– Glòria Sánchez – Europa Press – Archive
BRUXELLES, 22 janvier (EUROPA PRESS) –
La Cour de Justice de l'Union européenne (CJUE) a jugé que la réglementation espagnole appliquée pour refuser l'exonération de TVA à deux entités de nettoyage sanitaire et éducatif est contraire au droit de l'Union européenne, en imposant des conditions plus restrictives que celles prévues par la législation communautaire.
L'arrêt statue sur deux questions préjudicielles soulevées par le Tribunal Supérieur de Justice de Catalogne (TSJC) concernant l'application de l'exonération de TVA aux services de nettoyage fournis par deux entités – l'une dans le secteur de la santé et l'autre dans l'éducation – au sein de leur propre organisation, suite au refus de l'administration espagnole de reconnaître ladite exonération.

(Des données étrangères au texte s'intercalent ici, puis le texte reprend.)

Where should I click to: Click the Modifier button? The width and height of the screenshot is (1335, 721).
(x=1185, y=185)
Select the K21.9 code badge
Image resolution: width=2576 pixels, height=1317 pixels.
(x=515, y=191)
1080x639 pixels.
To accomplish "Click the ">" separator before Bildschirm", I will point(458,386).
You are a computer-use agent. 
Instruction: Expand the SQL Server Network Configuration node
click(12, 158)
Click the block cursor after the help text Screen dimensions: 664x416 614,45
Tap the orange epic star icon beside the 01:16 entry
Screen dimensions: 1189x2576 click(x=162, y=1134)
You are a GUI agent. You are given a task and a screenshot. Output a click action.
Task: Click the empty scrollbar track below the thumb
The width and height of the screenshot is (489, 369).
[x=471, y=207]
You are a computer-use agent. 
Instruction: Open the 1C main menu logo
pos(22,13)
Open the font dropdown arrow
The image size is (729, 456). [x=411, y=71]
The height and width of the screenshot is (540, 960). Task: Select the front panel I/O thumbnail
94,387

Le conflit est né après des contrôles fiscaux qui ont obligé l'Agrupació de Neteja Sanitària et Educat Serveis Auxiliars à facturer la TVA sur les services de nettoyage fournis aux hôpitaux et aux centres éducatifs, estimant qu'ils ne répondaient pas aux exigences de la réglementation espagnole.
L'Administration a fait valoir que l'exonération n'était pas applicable parce qu'une partie des services avait été sous-traitée à des sociétés externes et parce que les tâches de nettoyage n'étaient pas directement et exclusivement liées aux activités exonérées de ses membres, ce qui, selon elle, pouvait générer des distorsions de concurrence.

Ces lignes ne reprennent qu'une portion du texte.